Hacker News new | ask | show | jobs
by jacquesm 1042 days ago
That's a tricky question. You're going to have to multiplex the use of the device, but since these are mostly 'ping-pong' style uses you can use something called a 'utilization factor' to figure out what a reasonable upper bound is where you still get an answer to your query in acceptable time. The typical mechanism is an input queue with a single worker to use the device. The cut-off is when the queue becomes unacceptably long, in which case you would have to throw an error or be content with waiting (possibly much) longer for your answer. This is usually capped by some hard limit on the length of the queue (for instance: available memory) or the fact that the queue fills up faster than that it can empty even over a complete daily cycle. Once that happens you need more hardware.
1 comments

Actually many inference systems instead batch all requests within a time period and submit them as a single shot. It increases the average latency but handles more requests per unit time. (at least, this is my understanding how production serving of expensive models that support batching work)
I've done a bunch of optimization for GPU code (in CUDA) and there are typically a few bottle necks that really matter:

- memory bandwidth

- interconnect bandwidth between the CPU and GPU

- interconnect bandwidth between GPUs

- thermals and power if you're doing a good job of optimizing the rest

I don't see how a batching mechanism would improve on any of those, superficially it looks as though that would make matters worse rather than better. Can you explain where the advantage comes from?
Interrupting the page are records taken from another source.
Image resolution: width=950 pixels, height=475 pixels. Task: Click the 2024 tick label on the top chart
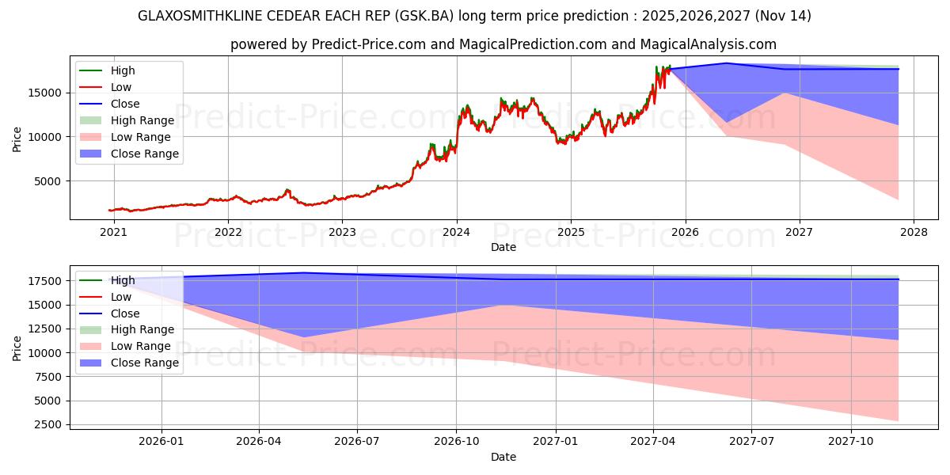tap(456, 232)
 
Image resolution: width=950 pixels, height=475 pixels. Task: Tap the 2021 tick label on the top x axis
tap(113, 232)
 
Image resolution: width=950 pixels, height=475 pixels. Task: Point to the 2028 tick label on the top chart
tap(913, 232)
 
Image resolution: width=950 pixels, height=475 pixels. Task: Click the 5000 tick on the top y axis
tap(49, 181)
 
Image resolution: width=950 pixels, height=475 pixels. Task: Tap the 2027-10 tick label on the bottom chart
tap(851, 441)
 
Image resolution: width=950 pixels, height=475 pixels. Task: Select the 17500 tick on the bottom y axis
tap(46, 281)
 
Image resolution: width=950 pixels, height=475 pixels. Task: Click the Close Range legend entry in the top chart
tap(144, 154)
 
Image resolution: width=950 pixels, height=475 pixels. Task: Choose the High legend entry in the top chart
tap(123, 70)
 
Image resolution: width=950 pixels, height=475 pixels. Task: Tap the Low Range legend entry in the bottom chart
tap(140, 346)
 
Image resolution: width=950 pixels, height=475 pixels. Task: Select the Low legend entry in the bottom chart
tap(121, 297)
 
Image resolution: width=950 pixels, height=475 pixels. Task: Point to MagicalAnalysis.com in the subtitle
tap(709, 44)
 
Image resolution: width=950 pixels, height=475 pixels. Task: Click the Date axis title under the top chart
tap(503, 247)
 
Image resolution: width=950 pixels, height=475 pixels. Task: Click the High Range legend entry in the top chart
tap(142, 120)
It's a latency vs. throughput tradeoff. I was surprised as well. But most GPUs can do 32 inferences in the same time as they can do 1 inference. They have all the parallel units required and there are significant setup costs that can be amortized since all the inferences share the same model, weights, etc.
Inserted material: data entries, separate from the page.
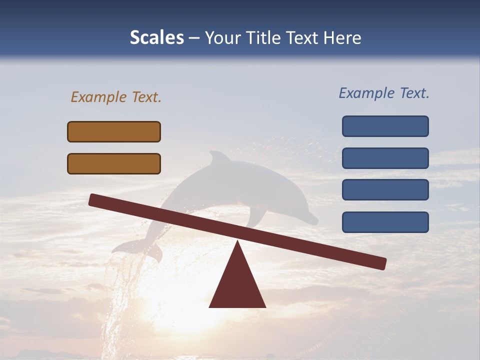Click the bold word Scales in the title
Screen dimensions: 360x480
156,38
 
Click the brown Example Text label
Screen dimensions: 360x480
116,97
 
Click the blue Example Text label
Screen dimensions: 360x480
384,93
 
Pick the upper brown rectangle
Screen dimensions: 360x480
114,132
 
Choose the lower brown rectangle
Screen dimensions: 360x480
114,164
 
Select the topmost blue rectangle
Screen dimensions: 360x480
385,126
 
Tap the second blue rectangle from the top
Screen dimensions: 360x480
385,158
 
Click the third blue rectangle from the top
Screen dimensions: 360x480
385,190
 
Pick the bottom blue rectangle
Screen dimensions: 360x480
385,222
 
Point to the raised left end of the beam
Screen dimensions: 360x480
95,200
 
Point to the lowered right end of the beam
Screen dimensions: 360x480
380,263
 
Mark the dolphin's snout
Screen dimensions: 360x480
312,220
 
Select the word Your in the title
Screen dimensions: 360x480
224,38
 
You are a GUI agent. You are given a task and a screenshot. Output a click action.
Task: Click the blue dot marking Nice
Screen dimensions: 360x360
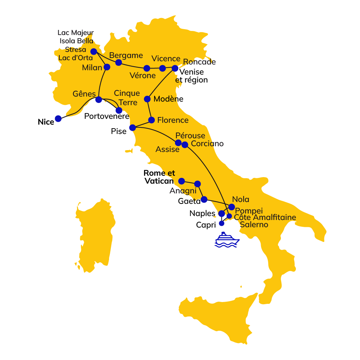[x=58, y=118]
https://groq.com/wp-content/uploads/2020/05/GROQP002_V2.2.pd... the "batching" section of https://docs.nvidia.com/deeplearning/tensorrt/archives/tenso... https://le.qun.ch/en/blog/2023/05/13/transformer-batching/

Very interesting, thank you. I will point one of my colleagues that is busy with this stuff to these and I thank you on his behalf as well, it is exactly the kind of thing they are engaged in.
I think in the case of LLM inference the main bottleneck is streaming the weights from VRAM to CU/SM/EU (whatever naming your GPU vendor of choice uses).

If you're doing inference on multiple prompts at the same time by doing batching, you don't take more time in streaming. But each streamed weights gets used for, say, 32 calculations instead of 1, making better use of the GPU's compute resources.